The OTHER side is: How can we say God is God if he must conform to a standard of Justice, Goodness, Beauty, etc. Is that making some concept(s) or "ideas" or "forms" superior to God? (which is absurd)
Lewis works the problem in Mere Christianity, I think.
It has to do with reason and especially with the fallibility of human reason. It's not USEless, but it's certainly imperfect "for now we see only in part."
I think it also leaks into questions of conscience. If somebody tells me that God wills that I blow up a plane full of mothers and children I don't need special revelation to know something is wrong with that.
I'm not familiar with what Calvin said...
You need ask yourself why the calvinists God did not put parameters on Hitler and Mao if we have limited freedom?
I read through this and don’t see your point in spite of the numerous Bible quotes you offer in your postings.
I perceive a subtle form of quietism in the position that one need not do anything but accept grace.

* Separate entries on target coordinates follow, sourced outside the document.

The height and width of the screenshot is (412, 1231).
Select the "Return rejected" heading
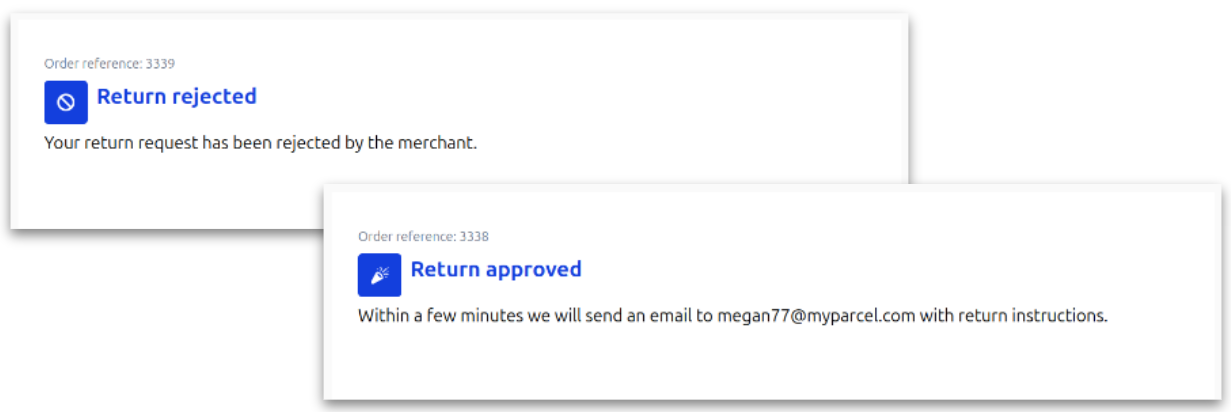point(176,97)
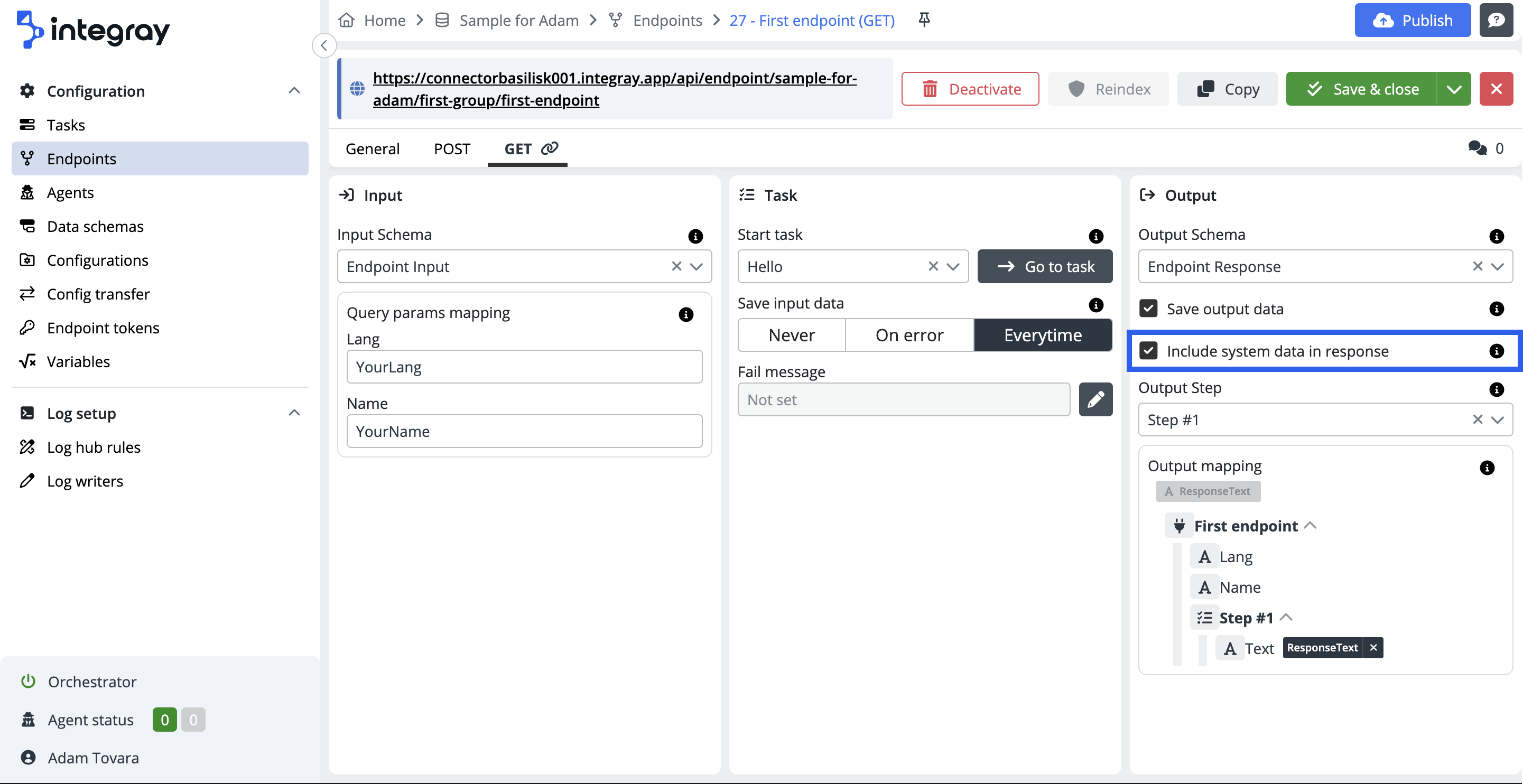
Task: Select Never for Save input data
Action: (x=791, y=335)
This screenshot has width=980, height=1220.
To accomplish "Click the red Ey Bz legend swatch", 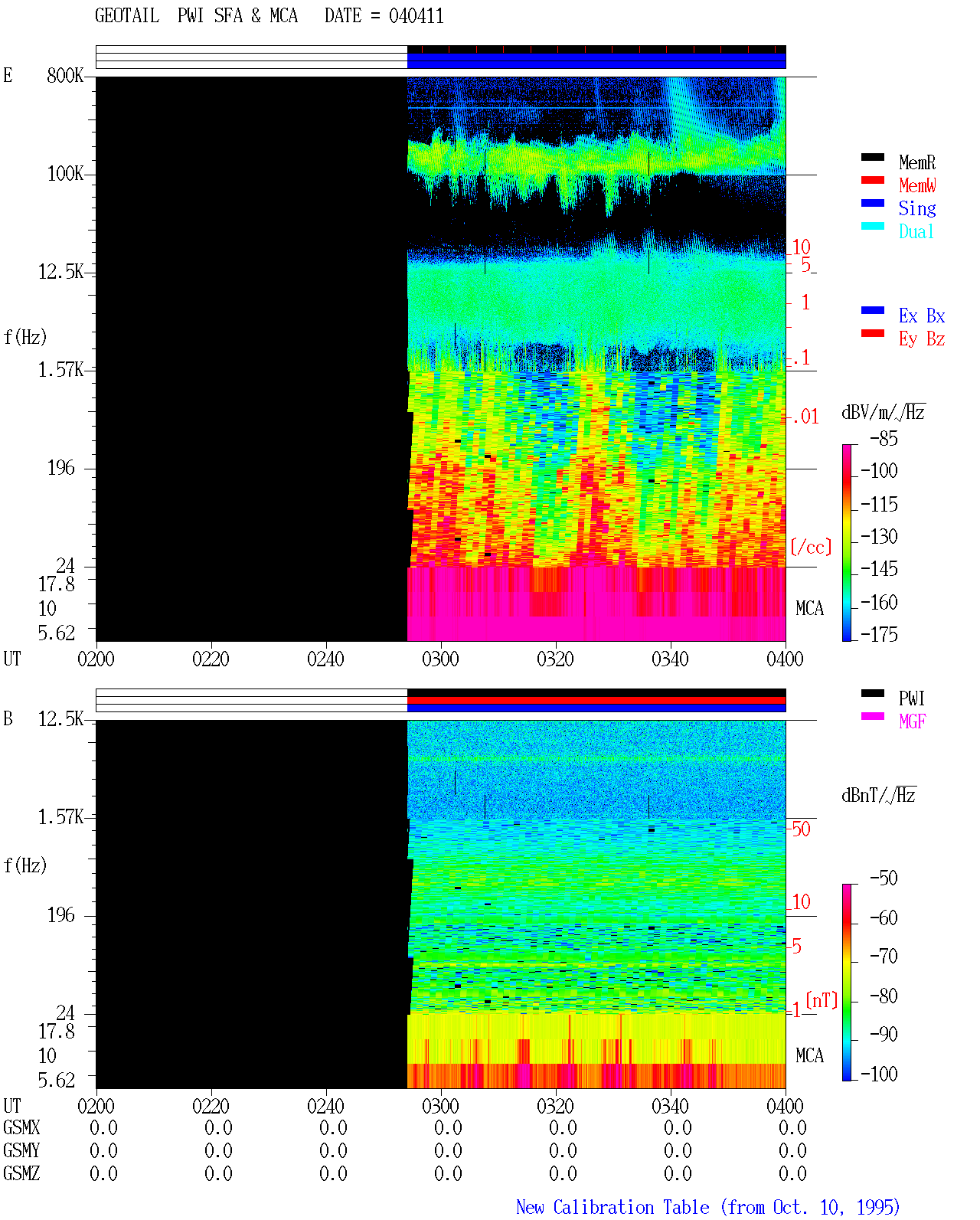I will tap(873, 333).
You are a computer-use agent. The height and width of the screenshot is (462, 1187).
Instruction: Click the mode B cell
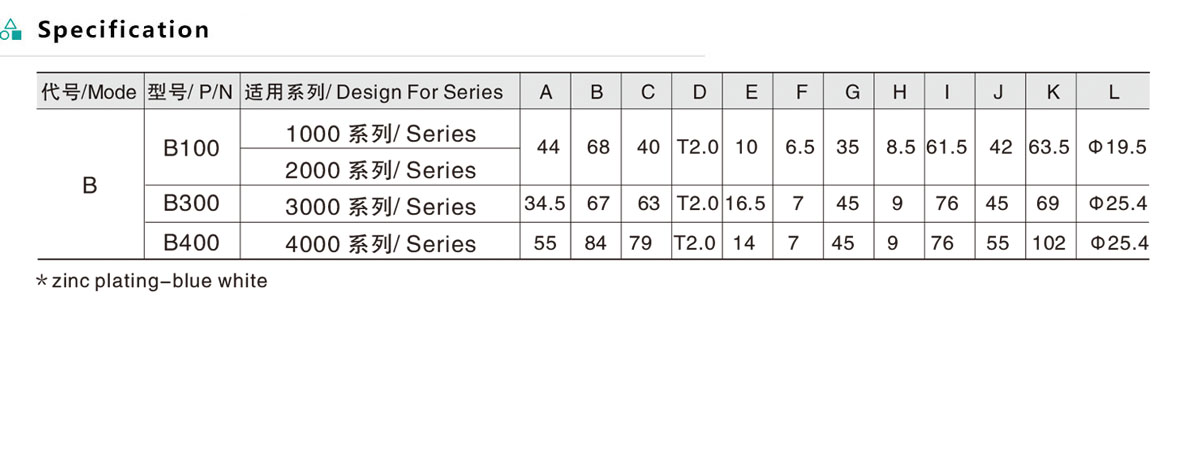(x=89, y=186)
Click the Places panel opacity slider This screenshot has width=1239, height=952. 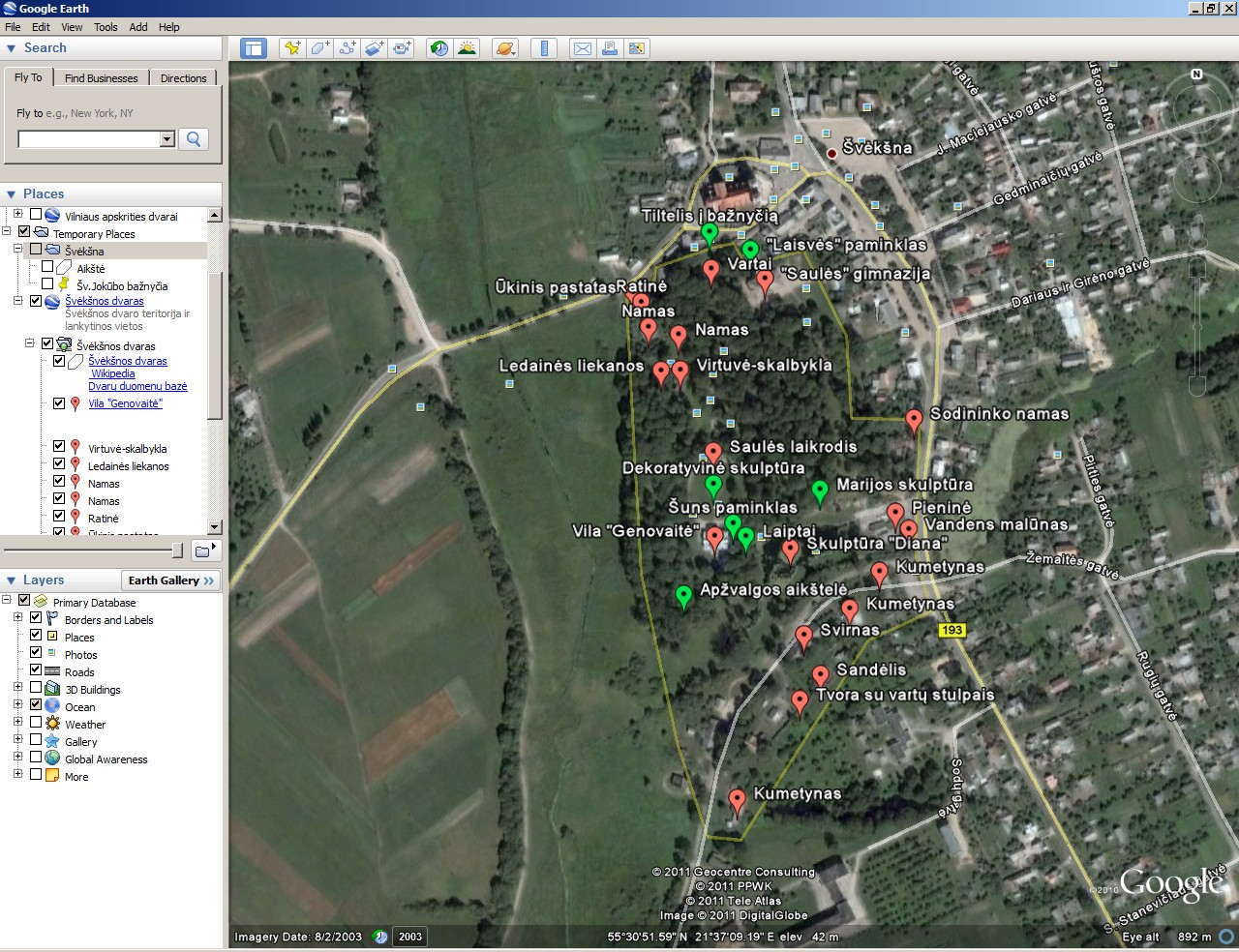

The whole of salvation is Gift-and-Response. There is the Giver but He does not give to us without asking for a response. (”Could you not watch one hour with Me?”)
And the response of the one receiving the gift—salvation and the gifts of the Holy Spirit accompanying salvation—are the fullness of love exchanged between God and man.
To act is to “work”, for all of one’s being is engaged in acting. To respond to God’s love is an act and and act that is necessary in our filial relationship with God—our sonship with Him.
If all is grace, as St. Paul writes, then grace would lie fallow if we didn’t act by responding to it.
It is work to respond to grace. It is work to love our neighbor. It is work to avoid sin. It is work to live the Beatitudes. It is work to “take up our cross and follow Him”
Don’t you think that following Christ is work?
Or are we to only receive and never give? and isn’t it work to give?
We are justified and sanctified through God’s mercy and our response to His mercy. Responding is not an idle act—it is work.
Work hasn’t been understood properly here.
Yup, them Cathlick Kirk banned Catlicks from reading the bible or Farmer John’s Almanac. They also banned eating chocolates on Mondays and grapes on Tuesday.
The will, I think, is a critical aspect of being human. The problem for those who deny will is that they have to show how their notion of salvation doesn’t involved a loss of what it is to be human.
It’s all very well to run the potter v. pot analogy but that only works because human potters have the faculty(ies) of choice and will, though they are broken.
And let’s not forget Big Macs on Friday.
Here, however, let us give the true definition... I say, therefore, that he sins against the Holy Spirit who, while so constrained by the power of divine truth that he cannot plead ignorance, yet deliberately resists, and that merely for the sake of resisting."